As much of England emerges from yet another period of lockdown, this series offers a thought-provoking point of reflection on what Roberts remarks is ‘this most significant time in our shared history’. Looking back at the events of 2020, the ocean represents an enviable level of independence and invincibility. Humans have always sought solace at the sea: the mysteries that exist beyond the horizon and below its surface seem to provoke in us an endless capacity for personal reflection and metaphor. Roberts is among them, stating in an interview with photographer Jim Grover that, ‘for me, water provides a great sense of release…emotionally and physically’. It was a natural instinct that brought Roberts to the sea at the outset of the Covid-19 outbreak when much of the world felt overwhelmed by the uncertainty that lay ahead. Driven by the need for personal respite from the world’s woes, and a practical use of his daily hour of permitted exercise, he began photographing the sea once a day from Brighton beach, a mere 200 metres from his home, and sharing the images on his Instagram page.

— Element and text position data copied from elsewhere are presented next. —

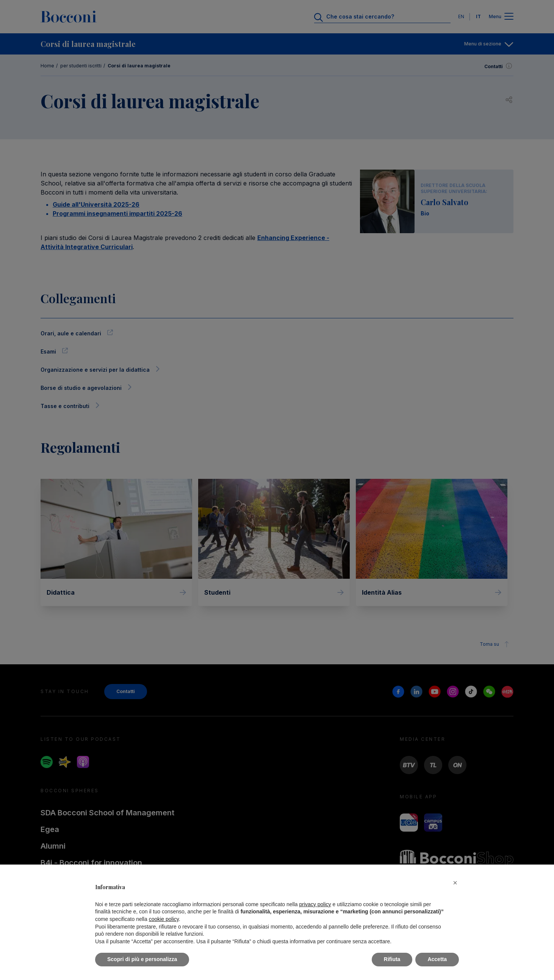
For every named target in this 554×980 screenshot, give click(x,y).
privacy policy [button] (315, 904)
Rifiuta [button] (392, 959)
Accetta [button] (437, 959)
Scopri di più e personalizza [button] (142, 959)
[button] (455, 883)
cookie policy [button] (164, 919)
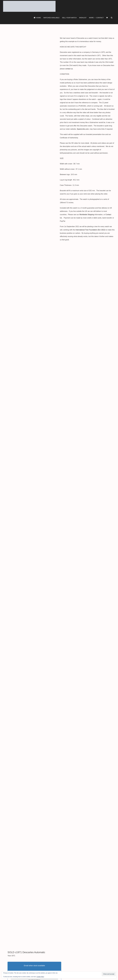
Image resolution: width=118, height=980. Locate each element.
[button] (112, 18)
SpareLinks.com (83, 129)
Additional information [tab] (11, 929)
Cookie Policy (40, 977)
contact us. (69, 68)
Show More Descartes (37, 918)
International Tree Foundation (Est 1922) (90, 230)
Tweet (5, 914)
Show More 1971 (13, 918)
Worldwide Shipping (87, 215)
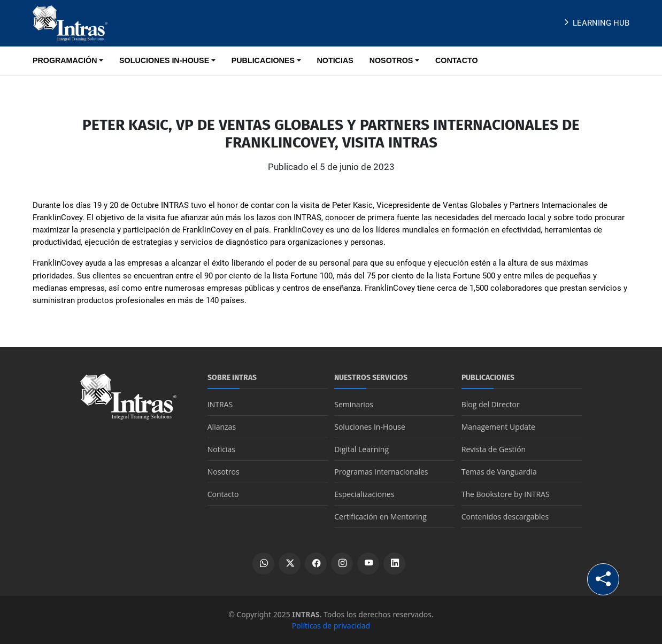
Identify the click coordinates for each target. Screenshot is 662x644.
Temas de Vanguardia (499, 471)
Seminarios (353, 404)
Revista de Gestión (494, 449)
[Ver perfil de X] (289, 563)
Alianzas (221, 426)
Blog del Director (490, 404)
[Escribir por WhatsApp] (263, 563)
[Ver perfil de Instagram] (342, 563)
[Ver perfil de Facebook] (315, 563)
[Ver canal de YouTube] (368, 563)
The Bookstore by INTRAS (505, 494)
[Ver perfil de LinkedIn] (394, 563)
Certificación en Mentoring (380, 516)
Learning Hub (595, 23)
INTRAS (220, 404)
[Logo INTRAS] (70, 22)
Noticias (221, 449)
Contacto (223, 494)
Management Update (498, 426)
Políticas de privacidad (331, 625)
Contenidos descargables (505, 516)
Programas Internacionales (381, 471)
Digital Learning (361, 449)
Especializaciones (364, 494)
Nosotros (224, 471)
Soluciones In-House (370, 426)
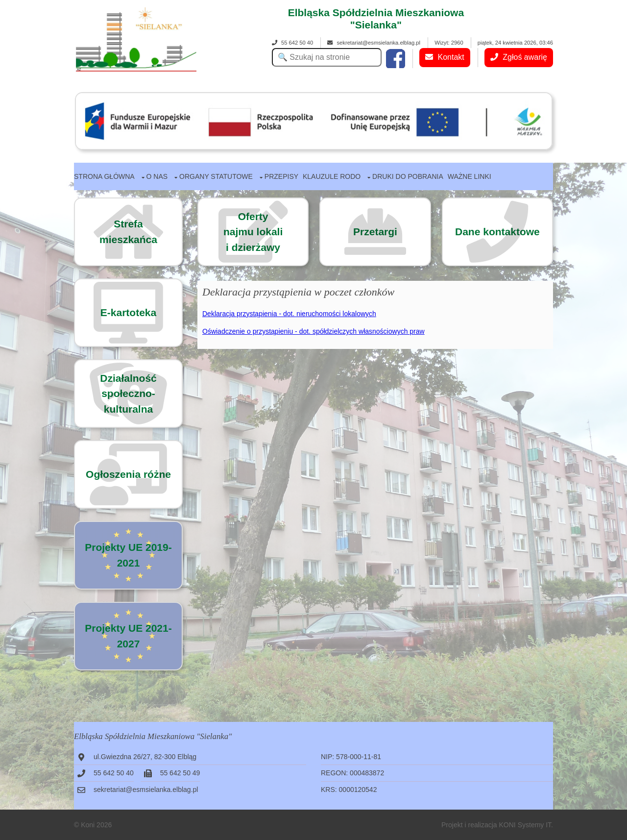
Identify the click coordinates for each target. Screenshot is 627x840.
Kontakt (445, 57)
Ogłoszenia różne (128, 474)
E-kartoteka (128, 312)
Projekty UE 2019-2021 (128, 555)
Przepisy (281, 176)
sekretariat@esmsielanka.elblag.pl (374, 43)
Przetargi (375, 231)
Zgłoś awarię (519, 57)
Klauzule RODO (332, 176)
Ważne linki (469, 176)
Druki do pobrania (408, 176)
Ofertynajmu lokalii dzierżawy (253, 232)
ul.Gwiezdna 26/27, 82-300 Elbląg (145, 757)
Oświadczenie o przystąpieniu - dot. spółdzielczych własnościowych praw (314, 331)
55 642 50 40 (292, 43)
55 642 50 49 (180, 773)
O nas (157, 176)
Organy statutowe (216, 176)
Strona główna (104, 176)
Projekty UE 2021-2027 (128, 636)
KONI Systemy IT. (526, 825)
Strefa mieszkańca (128, 231)
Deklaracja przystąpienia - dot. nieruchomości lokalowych (289, 314)
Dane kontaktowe (497, 231)
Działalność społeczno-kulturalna (128, 394)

Comments on these Instagram posts reveal that the seascapes resonated with audiences. For many, myself included, they offered a delightful break in my scroll from the monotony of upsetting news and examples of home baking. Instead, these posts offered a moment to consider life outside the confines of my living room – a relative pin prick on the giant concrete map of London – and ruminate on the vastness of Covid-19’s impact. It was this response from his audiences, paired with a desire to do something meaningful that Roberts conceptualised the series in its print form. With help from his wife and children, every day for the duration of lockdown, he selected one from multiple photographs of the sea taken that day and sold the signed editions online. Funds earned from these sales went to support the NHS Covid-19 Urgent Appeal, and the photographs brought a snippet of the outdoors into the homes of those who followed his daily encounters with the sea.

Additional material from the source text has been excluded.